Остаются еще показания Будаева, с которым Пилипенко содержался в одной камере в Новочеркасской тюрьме. По словам Будаева, Пилипенко сам рассказал ему, как убил старушку утюгом, а потом уложил труп на кровать. Почему-то Будаев особенно настаивал на утюге как орудии убийства. Это странно, так как об этом утюге умалчивают все – даже в протоколе осмотра он не упоминается; судебно-медицинская экспертиза орудием убийства назвала, как известно, другой предмет, и в судебном заседании эксперт убедительно объяснил, почему он исключает возможность нанесения смертельного удара утюгом (как, впрочем, и куском угля при падении). Показания Будаева не совпадают не только с объяснениями Пилипенко, но и со всеми другими материалами дела, и потому не могут быть положены в основу обвинения…

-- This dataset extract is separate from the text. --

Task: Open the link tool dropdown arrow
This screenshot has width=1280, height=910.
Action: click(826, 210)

Сам Пилипенко почти признал себя виновным. Я говорю «почти» потому, что, заявив о своей виновности в убийстве, он нарисовал картину, явно не совпадающую с тем, что было на самом деле…

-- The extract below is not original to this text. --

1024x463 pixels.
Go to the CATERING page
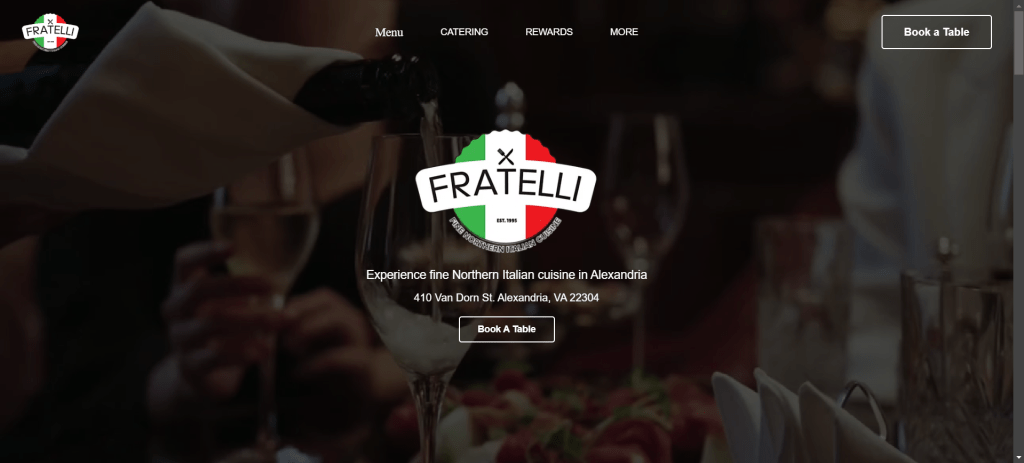pos(464,31)
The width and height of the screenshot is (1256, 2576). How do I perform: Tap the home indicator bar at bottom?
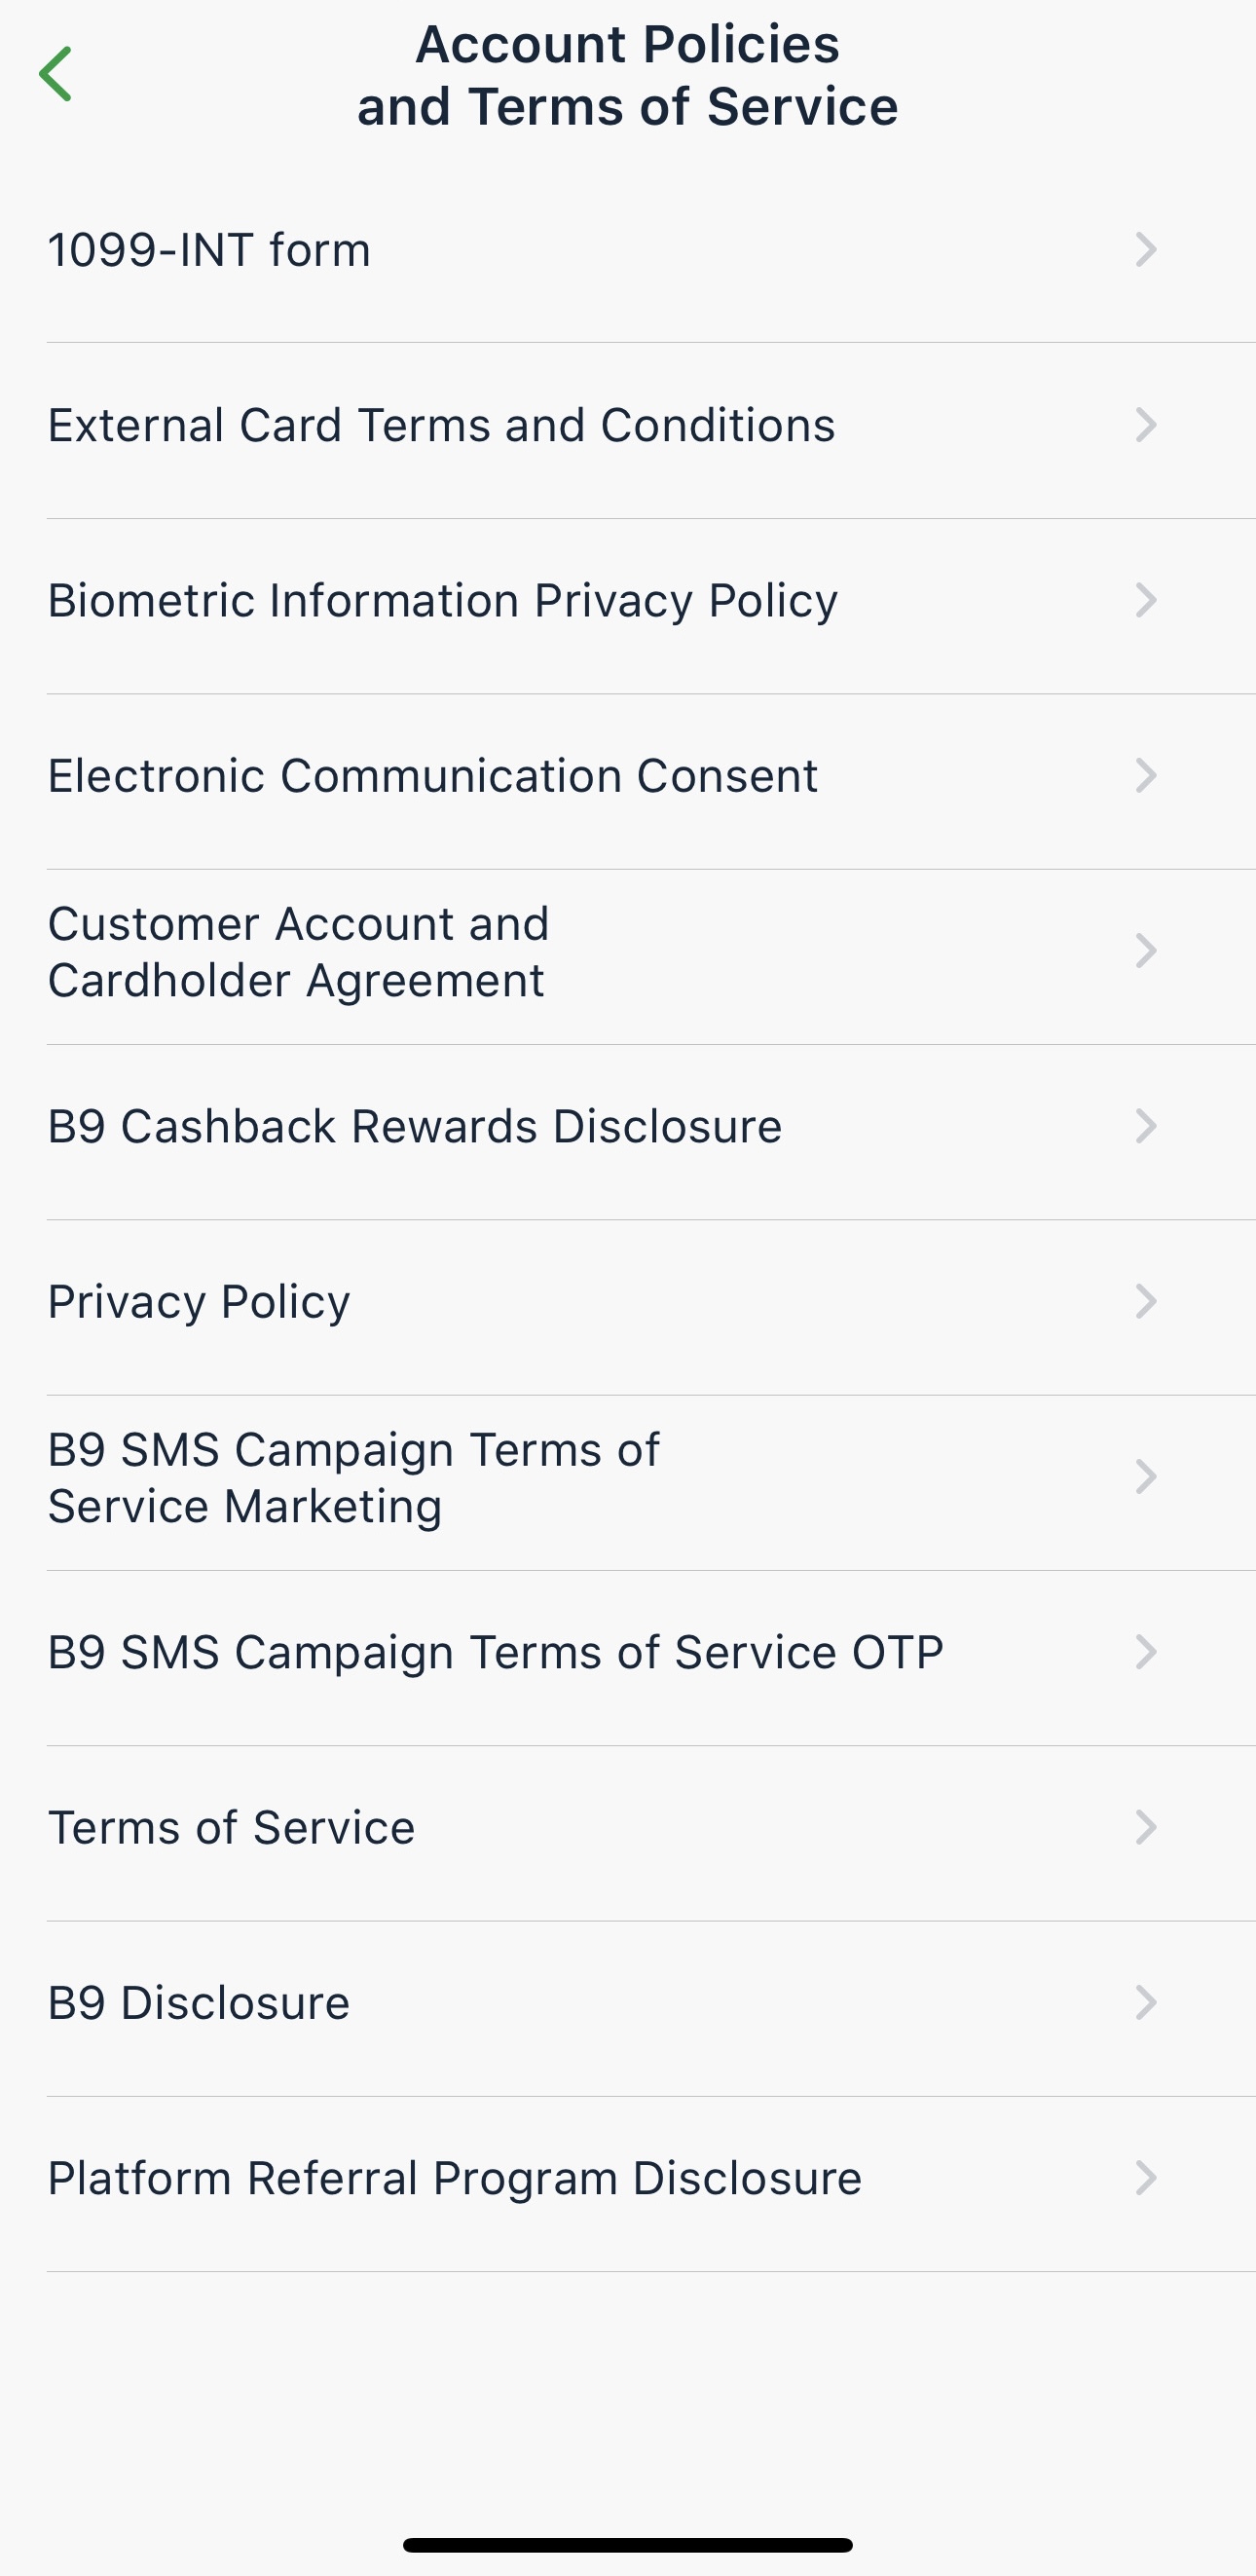[628, 2545]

Таким образом, собранные следствием в течение почти полутора лет доказательства, как каждое из них в отдельности, так и взятые в их совокупности, не дают оснований для обвинения Пилипенко в убийстве Пиголкиной. Он мог ее убить, но столь же достоверно будет заявление о том, что мог ее убить и любой другой житель этого города. Чтобы осудить за убийство, мало сказать «мог убить», надо, основываясь на железной цепи улик, утверждать: «убил». Но нет у нас железной цепи улик, да и по большому счету улик нет вообще. Все возможности собирания новых доказательств напрочь утрачены, и тому причина – безжалостное время и неопытность следователей… Единственное, что я могу и обязан сделать – отказаться от обвинения. Правосудие торжествует, когда карает виновного, но еще большее торжество правосудия означает оправдание невиновного. Я прошу вас Пилипенко по предъявленному обвинению оправдать и из-под стражи освободить из зала суда».
При анализе и оценке доказательств государственный обвинитель обязательно должен указать те изменения, которые претерпели доказательства в ходе судебного следствия, и причины этих изменений. Если отказ от обвинения связан с появлением в суде новых доказательств, которые не исследовались на предварительном следствии, то прокурор обязан уделить больше внимания именно им.
В заключительной части выступления с отказом от обвинения прокурор, принимая такое процессуальное решение, должен указать правовые нормы, которыми он руководствовался, при этом он обязан назвать конкретное правовое основание прекращения уголовного дела или уголовного преследования в отношении данного лица.
После этого целесообразно высказать свое мнение о последствиях прекращения уголовного дела или уголовного преследования (отмена меры пресечения, судьба гражданского иска, вещественных доказательств и др.).